There may be people that have very small changes in their ACE2 proteins, and it may be that those small changes (either in the amino acid sequence, or in the glycosylation (adding sugar moieties to molecules )) to those proteins result in a decreased ability of the virus to successfully attach or enter the cell.
So, yes the infection will continue, but if we are successful, the amount of illness will be controllable, treatable and manageable, at least until such time as treatments reducing mortality are identified.

I am hopeful that a vaccine can be developed; but this is not a given. There has not been a successful vaccine for any of the coronaviruses developed yet, nor one against e-bola or HIV even with significant effort expended. However, there is a tremendous amount of work going on and we can remain optimistic.

It is likely that we will see peaks and valleys in infection data as people begin to become complacent, desperate to get out of their houses (or away from their families), anxious to get back to work, see friends or visit relatives. Some will begin to loosen up after having been self-quarantined for 14 days and will be willing to risk visiting friends who also have been self-quarantined for 14 days. They will conclude that both sets of friends are now virus-free and therefore, there is no reason they shouldn’t have dinner together, play cards or watch a movie together. Unfortunately there is some evidence that people may remain symptom free for over 14 days, some people will be infected and contagious even though they have no symptoms, some evidence suggests that people who have recovered may still shed virus for weeks after there is no more evidence of disease. Please, remain self-quarantined for the immediate future.

WHEN CAN WE STOP QUARANTINING?
There is one and only one signal to stop. That signal is when the virus infection rate drops to or below 1. At that time the healthcare system will be able to detect, isolate, contact-trace and test individual cases. This is what must be done to stop the spread of the disease. It was done pretty well in Seattle and that is why Washington state is in front of the pandemic. If we begin to socially interact prior to that point we will see a new uptick in infections.

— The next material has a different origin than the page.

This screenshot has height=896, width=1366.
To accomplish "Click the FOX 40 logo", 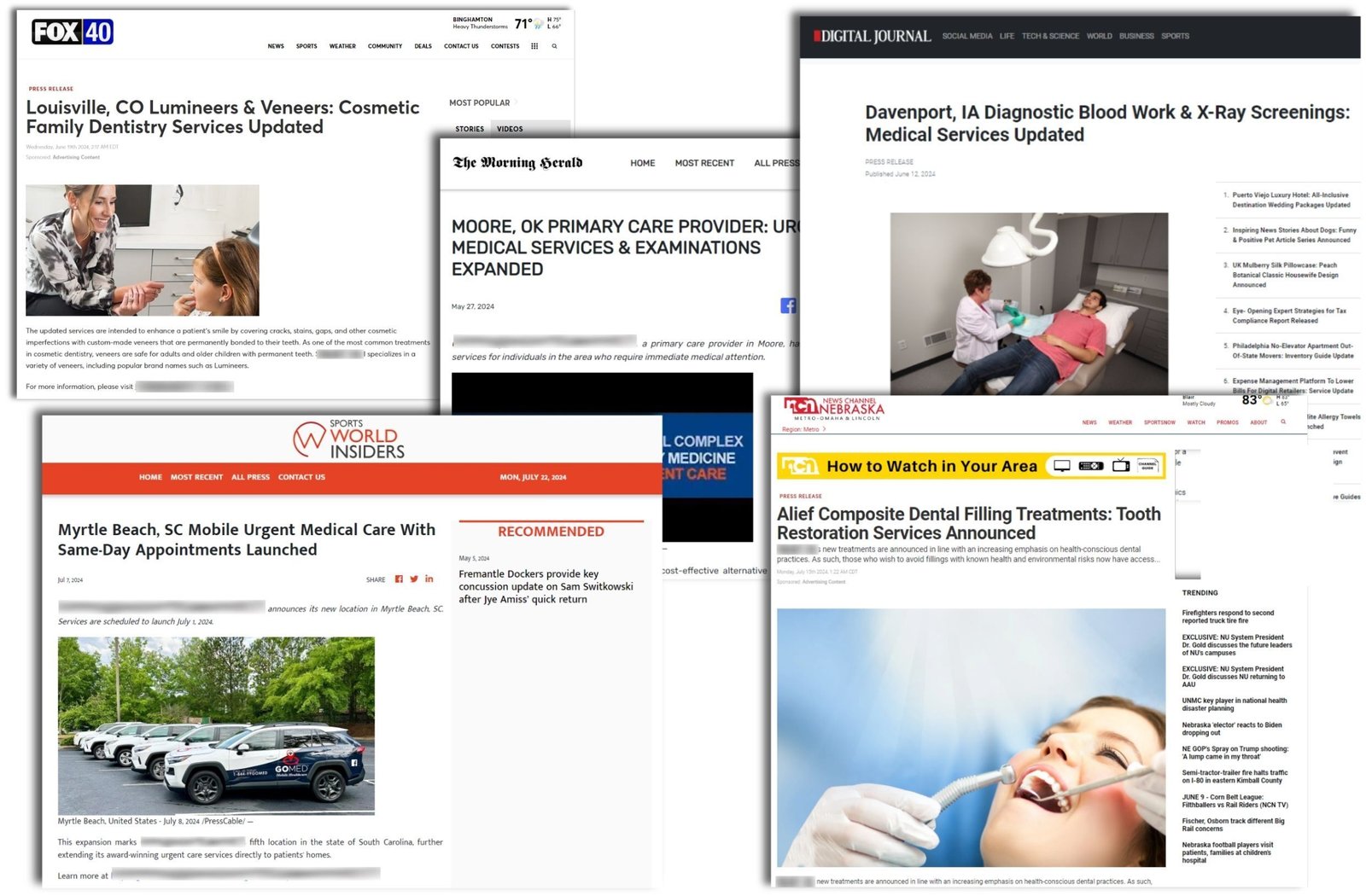I will coord(73,32).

Finally, we have been phenomenally lucky in that our generation and the succeeding ones have never seen a “plague” before. Our parents did with Polio, our grandparents saw many including bubonic plague, typhus, diphtheria, etc., etc. Reservoirs of viruses exist in animals around the world and we can expect to see other viruses break out of those carriers and cause infections. We just need to adjust the way we approach these threats from the very beginning. Initial strong containment, testing and isolation policies need to be in place, along with serious, transparent and complete distribution of information. Political posturing will always fail - and fail in catastrophic ways.